Number 31 (4th February 2005 - 3rd March 2005): Route 66 through Bagdad and Siberia

Singapore airport is apparently the world's finest, and so with our relative inexperience the standards have now been set. The flight took us over a few amazing looking Japanese islands and deposited us in Osaka for a few hours. Then it was the long haul east, across the Pacific.



We had Friday the 4th of February twice. When it should have come to an end, it simply started again. It seems simple at first but the longer you think about it the more confusing it becomes, particularly if you completely miss out 2 night's sleep and have a 48 hour day to think about it in. On the day Emma should have celebrated her 28th year on earth it was only the 5th February, whereas last year her birthday was on the 6th. We must be a day ahead of anyone who hasn't crossed the date line and hasn't passed back that way again. Are we therefore both a day older than we officially are? We had the 4th February twice so time has actually gone back, or has at least stood still for 24 hours. That should help with the lottery on our return.



California

Approaching Los Angeles, endless freeways blended with runways, and after landing on one or the other we arrived at our greatest challenge yet. After being promised difficulties having (a) arrived without a return ticket, and (b) having travelled through so many 'difficult' countries in the last 20 months, the ethnically diverse customs department bundled us through and we found ourselves on a sidewalk. Briefing ourselves, as usual, with the local pleasantries and greetings, "Gee thanks" and "How are you today, sir", we set off on our US adventure.

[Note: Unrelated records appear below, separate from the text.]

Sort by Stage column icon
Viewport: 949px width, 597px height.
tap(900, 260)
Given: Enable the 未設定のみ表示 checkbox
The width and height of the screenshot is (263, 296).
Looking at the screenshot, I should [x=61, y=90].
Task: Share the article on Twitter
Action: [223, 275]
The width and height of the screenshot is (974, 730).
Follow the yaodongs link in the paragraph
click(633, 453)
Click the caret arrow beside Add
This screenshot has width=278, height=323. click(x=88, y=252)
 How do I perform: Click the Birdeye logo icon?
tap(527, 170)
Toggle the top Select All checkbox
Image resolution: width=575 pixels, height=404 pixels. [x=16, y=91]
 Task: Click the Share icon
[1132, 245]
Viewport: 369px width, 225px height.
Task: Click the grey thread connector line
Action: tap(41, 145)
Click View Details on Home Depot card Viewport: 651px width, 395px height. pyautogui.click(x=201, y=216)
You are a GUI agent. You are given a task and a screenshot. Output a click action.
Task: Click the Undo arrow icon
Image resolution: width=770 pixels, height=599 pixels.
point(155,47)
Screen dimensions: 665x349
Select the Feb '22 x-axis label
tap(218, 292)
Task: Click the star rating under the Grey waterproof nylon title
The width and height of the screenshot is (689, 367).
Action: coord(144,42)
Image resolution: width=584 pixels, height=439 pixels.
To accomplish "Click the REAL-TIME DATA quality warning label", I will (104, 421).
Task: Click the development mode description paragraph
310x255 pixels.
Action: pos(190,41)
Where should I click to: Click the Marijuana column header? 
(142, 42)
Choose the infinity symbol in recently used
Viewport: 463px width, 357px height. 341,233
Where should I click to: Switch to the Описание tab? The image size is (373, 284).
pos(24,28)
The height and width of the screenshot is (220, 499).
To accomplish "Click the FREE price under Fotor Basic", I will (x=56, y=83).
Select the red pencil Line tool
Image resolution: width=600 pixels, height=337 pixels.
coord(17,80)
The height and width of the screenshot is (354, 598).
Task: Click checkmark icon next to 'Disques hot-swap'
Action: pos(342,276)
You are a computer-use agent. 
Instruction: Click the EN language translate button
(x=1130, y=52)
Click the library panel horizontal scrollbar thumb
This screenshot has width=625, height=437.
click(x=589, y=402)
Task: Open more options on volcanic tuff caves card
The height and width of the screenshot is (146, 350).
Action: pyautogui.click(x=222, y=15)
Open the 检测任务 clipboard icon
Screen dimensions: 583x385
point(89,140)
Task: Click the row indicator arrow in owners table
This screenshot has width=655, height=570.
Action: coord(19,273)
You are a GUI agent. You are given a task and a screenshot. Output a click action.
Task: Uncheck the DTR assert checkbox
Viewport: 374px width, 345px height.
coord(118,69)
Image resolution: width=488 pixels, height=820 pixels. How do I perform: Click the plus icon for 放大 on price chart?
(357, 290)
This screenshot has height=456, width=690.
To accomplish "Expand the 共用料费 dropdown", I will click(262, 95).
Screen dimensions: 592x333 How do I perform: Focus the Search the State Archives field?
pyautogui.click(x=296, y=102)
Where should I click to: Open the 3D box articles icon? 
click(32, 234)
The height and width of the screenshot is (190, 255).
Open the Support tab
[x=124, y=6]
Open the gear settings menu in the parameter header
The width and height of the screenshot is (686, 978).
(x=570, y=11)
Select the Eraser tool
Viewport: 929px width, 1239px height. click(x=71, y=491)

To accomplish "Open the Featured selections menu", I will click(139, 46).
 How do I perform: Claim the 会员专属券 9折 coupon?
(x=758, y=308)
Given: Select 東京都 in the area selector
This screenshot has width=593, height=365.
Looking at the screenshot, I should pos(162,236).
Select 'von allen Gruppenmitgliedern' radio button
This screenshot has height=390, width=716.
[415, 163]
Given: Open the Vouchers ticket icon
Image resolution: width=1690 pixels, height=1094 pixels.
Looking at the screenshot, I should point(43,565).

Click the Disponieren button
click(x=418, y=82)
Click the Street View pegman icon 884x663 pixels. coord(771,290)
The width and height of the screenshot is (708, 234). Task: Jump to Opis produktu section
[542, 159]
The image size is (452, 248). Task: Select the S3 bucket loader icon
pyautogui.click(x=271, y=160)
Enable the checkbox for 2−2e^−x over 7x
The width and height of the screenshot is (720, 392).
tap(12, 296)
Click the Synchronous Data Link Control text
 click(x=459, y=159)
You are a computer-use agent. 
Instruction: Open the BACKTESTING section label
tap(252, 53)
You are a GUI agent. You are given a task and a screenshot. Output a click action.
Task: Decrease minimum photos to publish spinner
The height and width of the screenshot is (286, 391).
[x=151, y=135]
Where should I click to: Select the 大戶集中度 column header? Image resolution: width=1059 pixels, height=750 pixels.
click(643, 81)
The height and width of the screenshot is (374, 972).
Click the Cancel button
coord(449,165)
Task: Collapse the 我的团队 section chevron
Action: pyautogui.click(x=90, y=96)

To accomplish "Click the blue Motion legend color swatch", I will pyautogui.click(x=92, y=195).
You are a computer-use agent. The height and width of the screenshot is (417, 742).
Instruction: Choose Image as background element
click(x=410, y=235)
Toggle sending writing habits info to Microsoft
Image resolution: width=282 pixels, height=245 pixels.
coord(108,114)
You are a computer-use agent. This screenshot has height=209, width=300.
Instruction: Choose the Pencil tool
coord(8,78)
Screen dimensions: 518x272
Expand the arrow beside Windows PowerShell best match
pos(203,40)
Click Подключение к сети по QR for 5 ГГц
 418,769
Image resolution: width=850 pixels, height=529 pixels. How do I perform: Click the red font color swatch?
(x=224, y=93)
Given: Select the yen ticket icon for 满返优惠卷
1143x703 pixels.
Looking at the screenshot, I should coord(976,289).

Los Angeles is probably a shock to the system coming straight from the UK, so after more than a year in Asia we didn't know which way to look. Feeling Lillipudlian amongst the hugely oversized cars, food and people we were forced to order everything in the small size. We also started ducking into shops to appreciate the heating rather than the air conditioning (it's freezing here). Picture the scene in a coffee shop. With a "What's up daug?", the man serving has wild, curly black hair sticking out from a 90 baseball cap. In one corner is a beach ball shaped, middle aged man wearing shorts and has white socks pulled up to his knees. In the corner is a guy talking to himself. Outside, palm trees and cold weather make it feel like Newquay, with the addition of overly hairy men climbing out of jalopies and ordering the biggest, greasiest food ever seen. We cruised through Beverley Hills with a 'Homes of the Stars' map, peered in Keanu Reaves concrete windows and wondered what lay behind Leonardo's hedges.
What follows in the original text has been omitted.